Objective a>
Answer these questions about the forum thread on the bivariate histogram, one line each:
(i) What are the dimensions of the wave Ltyp11?
(ii) What command creates the 850 by 850 wave with every value set to 0?
(iii) According to the reply quoting the if statement, why can its condition never be satisfied?

# start of Given text

August 15, 2018 at 09:47 am - Permalink

I was referring to the macro GUI for bivariate histogram 2. I guess less about losing data, I'm just not sure what the data conversion is and I would prefer to keep the event-mode data as is.

August 15, 2018 at 10:23 am - Permalink

j s s wrote:

  • I updated the code with better comments so I hope the loops make more sense.  

OK I think I understand. However, now the code doesn't work because you will shoot through i and end with your two variables set at the last (N-1) row value and then only assign one cell in your matrix. If you put the line back in the loop, the line should read:

wave2D[PSDindex][ToFIndex] += 1

If you want the rest of the values to = 0 you can do

Make/N=(850,850)/O wave2D=0

When you make the wave.

Just to reiterate my two cents on this, the other three code options for this task are solid.

August 15, 2018 at 10:38 am - Permalink

Edited my code to move that statement into the for loop, but i'm still getting a blank 2D wave. 

I've tried using jointhistogram snippets and the bivariate histogram code but I still return with either an empty wave or a wave that doesn't make sense, so I'm trying to control as much of the code as I can.  I think my ranges might be affecting the build of the 2D wave.

Thanks for all the help.

August 15, 2018 at 11:44 am - Permalink

j s s wrote:

I've tried using jointhistogram snippets and the bivariate histogram code but I still return with either an empty wave or a wave that doesn't make sense

Well, now I'm curious about it. Could you attach an Igor experiment file with two waves from which you want to get a bivariate histogram?

August 15, 2018 at 01:39 pm - Permalink

No worries - you could post a pxp with the two waves and your function. I'm just suggesting code improvements without helping you get to a solution. You might get more help from the forum if you post an example.

I see a problem with your if statement which means you'll get a blank 2D wave. That condition cannot be satisfied

if ((220 < ToFIndex) && (ToFIndex < 800) && (799 < PSDIndex) && (PSDIndex < 800))

There are no integers greater than 799 and less than 800. So your assignment will never run. You can test that by enabling the debugger and creating a breakpoint (red circle in the margin of procedure window) at your assignment line. If the debugger doesn't kick in, you know that the condition of the if statement has not been met.

August 15, 2018 at 01:48 pm - Permalink

This is a common problem in Igor... Your wave Ltyp11 is a 2D wave with dimensions of 312501 x 1. Without any loss of data you can redimension it to have zero columns: 

Redimension/N=-1 Ltyp11

and now you can select it in the GUI for Bivariate Histogram 2.

August 16, 2018 at 10:18 am - Permalink

# end of Given text
# start of Records provided

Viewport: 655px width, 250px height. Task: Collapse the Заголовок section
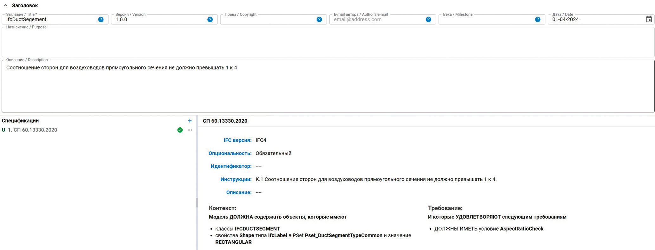pos(6,5)
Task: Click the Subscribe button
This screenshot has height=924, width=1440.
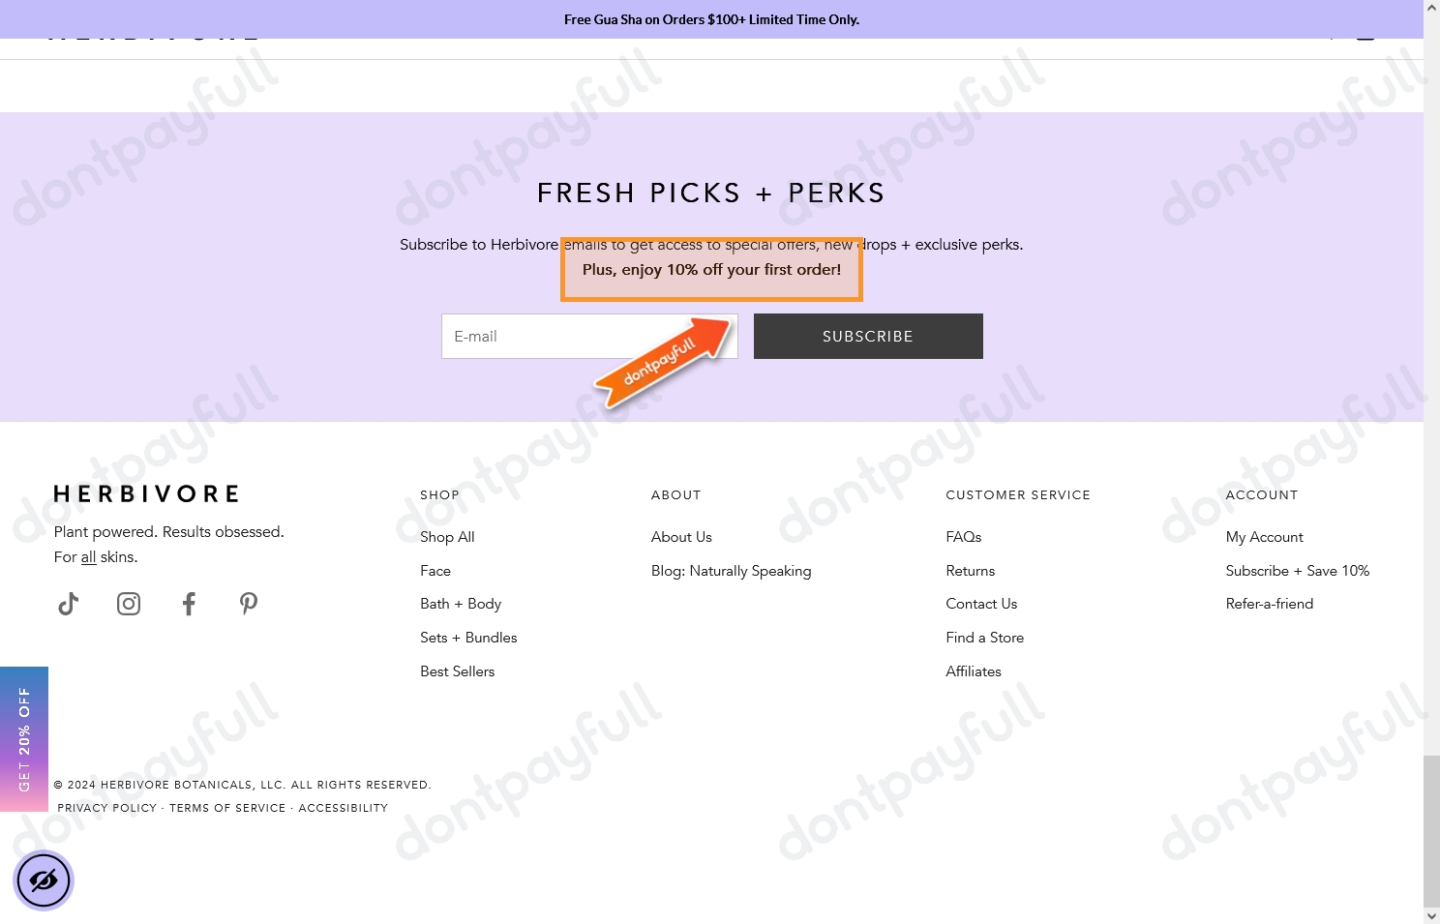Action: click(867, 337)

# end of Records provided

Objective b> Shift the records by writing out everything from the line containing "Task: Click the Subscribe button" down to the end of the records, with 149 added to every coordinate in the answers. Leave the pictures out.

Task response a>
(i) 312501 x 1
(ii) Make/N=(850,850)/O wave2D=0
(iii) There are no integers greater than 799 and less than 800.

Task response b>
Task: Click the Subscribe button
This screenshot has height=924, width=1440.
Action: click(1016, 486)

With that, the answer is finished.